--- START ---
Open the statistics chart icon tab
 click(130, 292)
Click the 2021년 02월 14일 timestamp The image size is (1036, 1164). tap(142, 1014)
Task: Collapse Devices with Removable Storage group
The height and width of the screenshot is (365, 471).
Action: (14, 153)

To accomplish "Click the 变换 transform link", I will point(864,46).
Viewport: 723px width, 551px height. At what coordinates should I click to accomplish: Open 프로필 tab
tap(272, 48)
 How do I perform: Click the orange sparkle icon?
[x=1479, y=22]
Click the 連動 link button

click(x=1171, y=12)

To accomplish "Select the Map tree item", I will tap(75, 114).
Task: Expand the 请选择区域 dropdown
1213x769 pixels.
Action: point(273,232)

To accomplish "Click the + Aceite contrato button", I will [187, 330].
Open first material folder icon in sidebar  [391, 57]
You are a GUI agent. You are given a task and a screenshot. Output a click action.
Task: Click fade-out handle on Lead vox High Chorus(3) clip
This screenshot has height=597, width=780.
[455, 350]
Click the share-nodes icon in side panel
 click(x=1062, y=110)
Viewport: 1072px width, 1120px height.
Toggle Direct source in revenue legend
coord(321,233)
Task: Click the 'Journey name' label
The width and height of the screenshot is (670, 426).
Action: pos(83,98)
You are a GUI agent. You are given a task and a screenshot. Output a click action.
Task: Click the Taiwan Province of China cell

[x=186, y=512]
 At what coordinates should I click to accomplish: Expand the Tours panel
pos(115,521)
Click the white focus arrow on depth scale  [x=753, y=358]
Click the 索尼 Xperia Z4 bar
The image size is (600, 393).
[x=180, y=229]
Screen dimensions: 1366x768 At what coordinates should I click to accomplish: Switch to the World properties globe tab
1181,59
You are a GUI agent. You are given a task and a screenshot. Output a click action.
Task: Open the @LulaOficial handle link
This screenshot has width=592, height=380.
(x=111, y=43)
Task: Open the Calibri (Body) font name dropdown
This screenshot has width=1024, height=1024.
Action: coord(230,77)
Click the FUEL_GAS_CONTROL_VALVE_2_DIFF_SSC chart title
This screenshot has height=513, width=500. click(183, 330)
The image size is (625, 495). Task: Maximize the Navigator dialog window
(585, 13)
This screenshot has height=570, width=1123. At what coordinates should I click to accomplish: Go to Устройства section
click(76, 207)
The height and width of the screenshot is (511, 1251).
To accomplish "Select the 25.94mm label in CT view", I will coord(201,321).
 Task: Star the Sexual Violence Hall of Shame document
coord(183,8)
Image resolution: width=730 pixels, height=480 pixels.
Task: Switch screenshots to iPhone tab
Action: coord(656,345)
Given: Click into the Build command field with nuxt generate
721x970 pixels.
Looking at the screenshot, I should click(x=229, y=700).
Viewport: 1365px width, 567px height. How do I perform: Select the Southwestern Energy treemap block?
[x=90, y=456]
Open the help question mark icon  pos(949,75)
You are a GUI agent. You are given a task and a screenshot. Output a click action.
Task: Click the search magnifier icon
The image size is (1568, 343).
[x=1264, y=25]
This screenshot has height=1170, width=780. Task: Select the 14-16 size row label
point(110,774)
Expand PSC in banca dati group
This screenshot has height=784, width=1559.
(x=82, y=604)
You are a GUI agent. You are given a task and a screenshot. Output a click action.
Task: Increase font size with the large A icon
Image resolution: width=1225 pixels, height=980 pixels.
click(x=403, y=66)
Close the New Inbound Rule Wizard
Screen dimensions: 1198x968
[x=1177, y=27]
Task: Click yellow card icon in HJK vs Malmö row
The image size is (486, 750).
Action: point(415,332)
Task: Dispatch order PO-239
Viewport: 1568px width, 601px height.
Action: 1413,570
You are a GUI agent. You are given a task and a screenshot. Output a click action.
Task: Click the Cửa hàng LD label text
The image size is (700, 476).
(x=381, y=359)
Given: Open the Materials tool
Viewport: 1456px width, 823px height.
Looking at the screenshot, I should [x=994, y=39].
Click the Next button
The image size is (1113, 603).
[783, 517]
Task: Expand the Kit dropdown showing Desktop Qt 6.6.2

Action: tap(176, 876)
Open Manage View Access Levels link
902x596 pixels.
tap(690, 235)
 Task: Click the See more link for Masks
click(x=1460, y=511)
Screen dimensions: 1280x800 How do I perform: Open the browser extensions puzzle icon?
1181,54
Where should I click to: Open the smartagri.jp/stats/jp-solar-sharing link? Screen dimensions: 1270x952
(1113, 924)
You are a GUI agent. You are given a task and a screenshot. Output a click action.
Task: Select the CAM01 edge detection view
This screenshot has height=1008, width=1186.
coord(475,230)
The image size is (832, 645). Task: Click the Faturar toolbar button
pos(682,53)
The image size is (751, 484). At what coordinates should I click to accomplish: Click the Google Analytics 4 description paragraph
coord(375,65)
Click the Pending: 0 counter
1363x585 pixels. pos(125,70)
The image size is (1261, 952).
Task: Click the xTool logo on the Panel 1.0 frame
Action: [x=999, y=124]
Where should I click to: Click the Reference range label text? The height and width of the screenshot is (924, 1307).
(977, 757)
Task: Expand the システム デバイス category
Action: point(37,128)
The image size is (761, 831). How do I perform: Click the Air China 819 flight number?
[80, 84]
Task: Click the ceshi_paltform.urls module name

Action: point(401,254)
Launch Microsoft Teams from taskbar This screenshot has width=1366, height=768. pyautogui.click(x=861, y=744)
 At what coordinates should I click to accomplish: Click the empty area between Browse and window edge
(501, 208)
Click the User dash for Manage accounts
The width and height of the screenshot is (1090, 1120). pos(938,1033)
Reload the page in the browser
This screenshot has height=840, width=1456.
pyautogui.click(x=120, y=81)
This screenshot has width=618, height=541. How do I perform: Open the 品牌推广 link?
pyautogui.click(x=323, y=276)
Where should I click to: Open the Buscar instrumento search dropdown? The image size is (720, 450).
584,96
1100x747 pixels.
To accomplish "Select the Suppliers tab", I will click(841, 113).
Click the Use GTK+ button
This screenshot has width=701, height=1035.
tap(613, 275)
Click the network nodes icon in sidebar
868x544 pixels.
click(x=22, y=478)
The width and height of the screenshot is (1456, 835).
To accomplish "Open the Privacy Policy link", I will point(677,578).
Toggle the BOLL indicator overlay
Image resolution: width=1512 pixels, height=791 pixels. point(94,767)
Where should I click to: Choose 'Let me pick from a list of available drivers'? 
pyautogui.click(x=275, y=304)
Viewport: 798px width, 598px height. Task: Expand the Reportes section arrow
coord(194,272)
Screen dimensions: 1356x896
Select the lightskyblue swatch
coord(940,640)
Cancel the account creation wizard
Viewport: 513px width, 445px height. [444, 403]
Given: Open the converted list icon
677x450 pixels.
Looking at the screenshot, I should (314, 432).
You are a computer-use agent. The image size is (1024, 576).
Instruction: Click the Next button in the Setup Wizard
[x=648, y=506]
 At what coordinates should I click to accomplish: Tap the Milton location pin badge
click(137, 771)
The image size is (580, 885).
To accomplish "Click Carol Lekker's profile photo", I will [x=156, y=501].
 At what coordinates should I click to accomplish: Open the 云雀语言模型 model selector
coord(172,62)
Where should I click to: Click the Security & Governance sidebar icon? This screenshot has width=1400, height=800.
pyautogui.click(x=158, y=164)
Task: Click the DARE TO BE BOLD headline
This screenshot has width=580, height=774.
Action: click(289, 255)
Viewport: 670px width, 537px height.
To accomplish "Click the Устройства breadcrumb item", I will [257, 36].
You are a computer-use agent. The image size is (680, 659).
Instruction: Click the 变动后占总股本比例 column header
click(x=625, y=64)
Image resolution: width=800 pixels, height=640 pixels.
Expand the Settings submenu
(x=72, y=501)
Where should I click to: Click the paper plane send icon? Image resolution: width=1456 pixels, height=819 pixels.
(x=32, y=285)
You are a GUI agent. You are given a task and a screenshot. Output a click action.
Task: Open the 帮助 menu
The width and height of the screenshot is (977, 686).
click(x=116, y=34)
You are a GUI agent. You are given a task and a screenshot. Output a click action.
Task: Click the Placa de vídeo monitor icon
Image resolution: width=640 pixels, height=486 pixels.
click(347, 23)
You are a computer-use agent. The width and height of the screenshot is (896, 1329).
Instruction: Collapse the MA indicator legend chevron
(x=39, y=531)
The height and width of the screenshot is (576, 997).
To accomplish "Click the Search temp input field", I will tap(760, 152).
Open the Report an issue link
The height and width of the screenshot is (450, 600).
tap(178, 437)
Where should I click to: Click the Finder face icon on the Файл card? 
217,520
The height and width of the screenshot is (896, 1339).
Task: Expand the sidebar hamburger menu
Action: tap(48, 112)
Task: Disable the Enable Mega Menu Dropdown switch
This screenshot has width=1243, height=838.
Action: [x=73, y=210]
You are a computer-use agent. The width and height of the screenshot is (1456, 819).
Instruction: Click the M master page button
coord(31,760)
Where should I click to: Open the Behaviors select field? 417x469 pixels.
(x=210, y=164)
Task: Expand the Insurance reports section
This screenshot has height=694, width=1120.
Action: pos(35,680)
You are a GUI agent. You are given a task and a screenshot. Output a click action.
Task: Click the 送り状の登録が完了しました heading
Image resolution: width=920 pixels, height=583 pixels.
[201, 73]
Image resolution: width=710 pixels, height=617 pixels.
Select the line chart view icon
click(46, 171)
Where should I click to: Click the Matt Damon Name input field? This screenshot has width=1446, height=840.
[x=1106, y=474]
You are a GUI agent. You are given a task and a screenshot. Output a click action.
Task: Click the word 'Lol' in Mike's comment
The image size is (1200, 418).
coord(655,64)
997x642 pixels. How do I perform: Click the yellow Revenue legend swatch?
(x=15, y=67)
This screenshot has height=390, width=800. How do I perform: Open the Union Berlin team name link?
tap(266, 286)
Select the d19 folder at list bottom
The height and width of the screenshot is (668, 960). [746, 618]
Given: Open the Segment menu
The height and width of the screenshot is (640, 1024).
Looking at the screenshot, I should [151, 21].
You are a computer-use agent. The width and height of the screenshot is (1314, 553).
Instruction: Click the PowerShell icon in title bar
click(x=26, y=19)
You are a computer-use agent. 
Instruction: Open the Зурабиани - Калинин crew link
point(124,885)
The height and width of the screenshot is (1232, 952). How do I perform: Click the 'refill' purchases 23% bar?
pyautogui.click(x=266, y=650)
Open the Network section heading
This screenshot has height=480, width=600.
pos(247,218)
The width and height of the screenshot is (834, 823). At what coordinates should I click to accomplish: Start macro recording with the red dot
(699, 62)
--- END ---
EXERCISE OBJECTIVE:
Return every line of the material in which the word "font" is found.

EXERCISE RESPONSE:
Task: Open the Calibri (Body) font name dropdown
Task: Increase font size with the large A icon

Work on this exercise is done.